New technology used in line-calling

This was the first time that the tournament used the Hawk-Eye system in an official line-calling capacity, as an auxiliary to the human line judges. Players were given the opportunity to challenge a human line call if they believed it to be incorrect, by having Hawk-Eye confirm or overrule the original call. The system was installed on only one court being used for the tournament, in the Rod Laver Arena.

At the beginning of a set, the players were each given the opportunity to incorrectly challenge a maximum of two line calls during the set. A player who still had some incorrect challenges remaining was allowed to make an unlimited number of correct challenges, but when a player had no incorrect challenges remaining, his or her opportunity to challenge line calls was lost. Players received an extra incorrect challenge during a tiebreak. The players regained both challenges at the beginning of each set and also after every 12 games in the final deciding set.
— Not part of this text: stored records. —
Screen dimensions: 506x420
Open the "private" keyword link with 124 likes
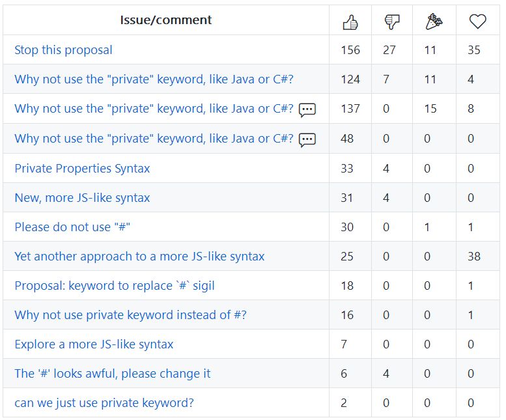(x=154, y=79)
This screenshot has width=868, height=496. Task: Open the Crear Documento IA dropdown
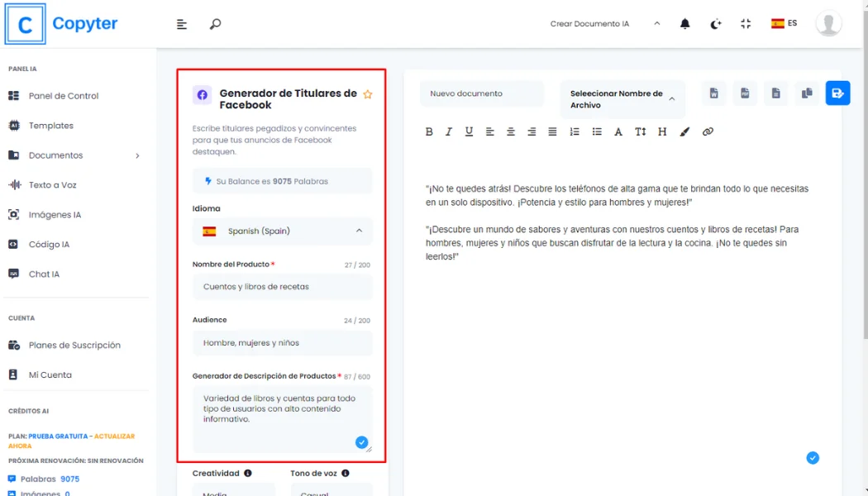coord(605,24)
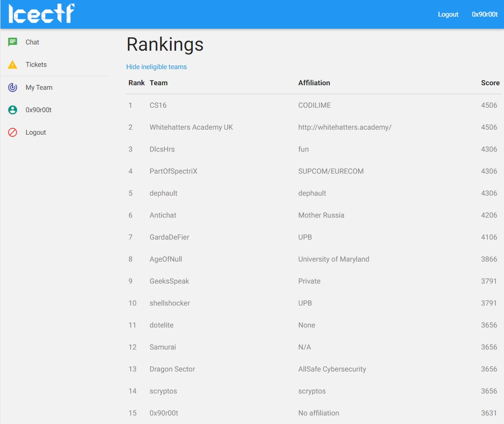Click Logout in the top header
This screenshot has width=504, height=424.
click(448, 14)
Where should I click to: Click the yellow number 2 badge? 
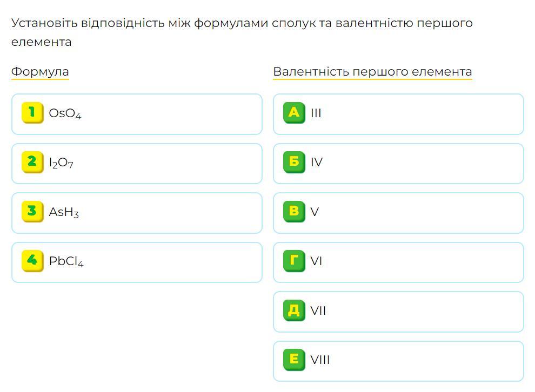tap(32, 162)
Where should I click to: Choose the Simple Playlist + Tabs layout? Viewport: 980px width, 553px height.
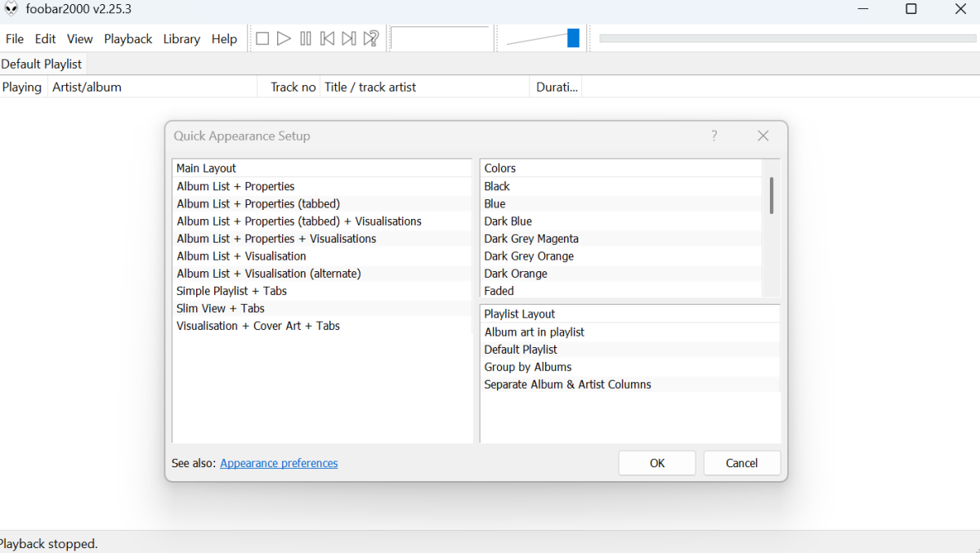click(231, 290)
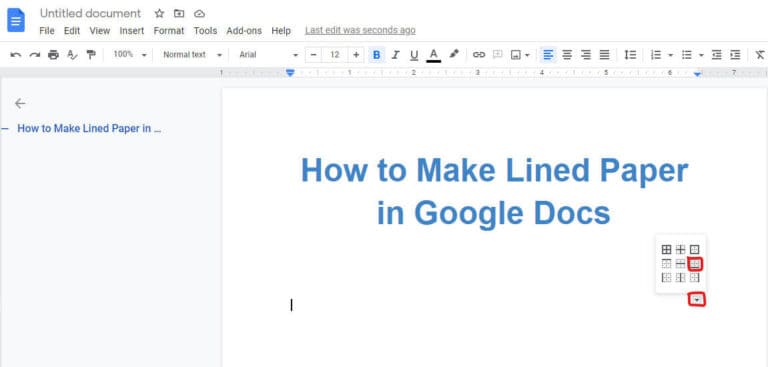Image resolution: width=768 pixels, height=367 pixels.
Task: Click the Insert link icon
Action: click(479, 55)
Unused challenges did not carry over when this happened.

An additional aspect to the new system was that a video replay screen was installed inside the arena for the first time, to display the results of the challenges. The screen also allowed the spectators (and players themselves) to view instant replays that could previously only be seen by the television audience and those viewing the match on screens outside the stadium.  This implementation caused noticeable drama in a match between No. 2 Amélie Mauresmo and Olga Puchkova in which Mauresmo challenged the in call on Poutchkova's shot and the replay showed the ball out graphically but still called the ball in.
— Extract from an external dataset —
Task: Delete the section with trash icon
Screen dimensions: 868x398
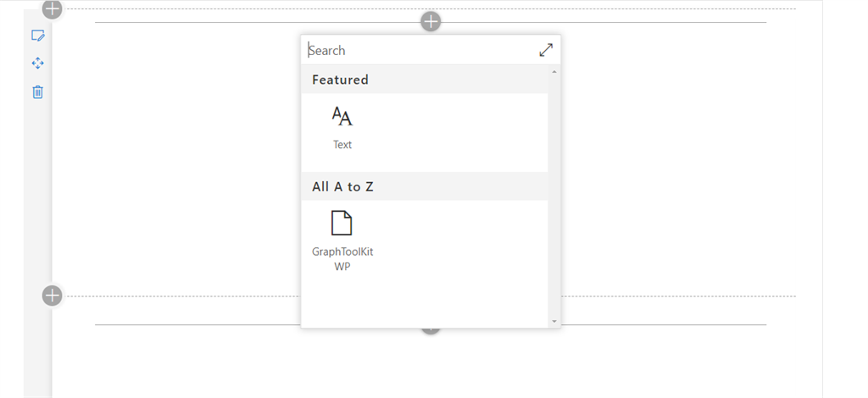Action: tap(37, 91)
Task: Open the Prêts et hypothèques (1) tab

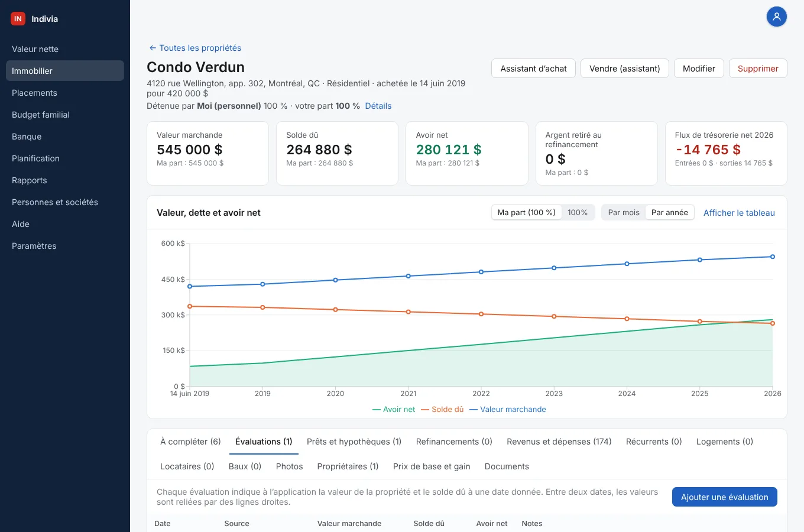Action: pyautogui.click(x=354, y=442)
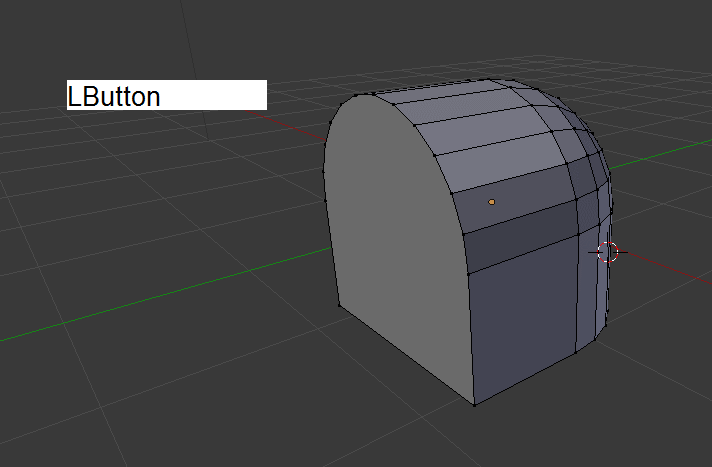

Factional fighting on day 1
On 15 January 2007, around one hundred and fifty Australian youths of Serbian, Croatian and Greek origins were ejected from the Open after brawling with one another in Garden Square at Melbourne Park. The brawl reportedly developed after fans taunted each other with nationalist slogans. According to The Age newspaper, twenty police tried to quell the disturbance, which allegedly developed after an informal understanding between some Serb and Croat fans — that the two groups would not attend on the same day — was broken. The two opposing groups were ejected out separate exits and escorted away from the venue in opposite directions by police. No arrests were made, and no charges were laid against any of the participants.

The Greek supporters protested that they had not been involved in the taunts exchanged between the Serb and Croat contingents, though The Age reported that some Greek supporters had sided with some Serbs and chanted, "Greece, Serbia! Greece, Serbia!" and "We must support our Orthodox brothers". Serb fans claimed that the violence had been provoked by Croat use of the Croatian national flag, which in their eyes carried connotations of Second World War fascism, while Croats claimed that the violence was provoked by Serbs shouting anti-Croat, pro-Serb chants.

A Croatian supporter suffered minor injuries in the ethnic brawl after being hit with a Serbian flagpole. People wearing Croatian or Serbian national colours were subsequently refused entry and the next day featured heightened security. Police in Victoria said that this sort of behaviour was never seen in the tournament before.

Weather conditions
Heat in excess of 40 degrees Celsius (104 degrees Fahrenheit) on Day 2 caused the Extreme Heat Policy to be implemented. Most daytime matches were delayed, and matches continued on outside courts till 3.30am the following morning. Janko Tipsarević chose to forfeit his match against David Nalbandian because of the heat. On Rod Laver Arena with the roof open, top-seeded Maria Sharapova nearly succumbed to the heat, losing a 5–0 lead in the final set, but managed to defeat Camille Pin 6–3. 4–6, 9–7.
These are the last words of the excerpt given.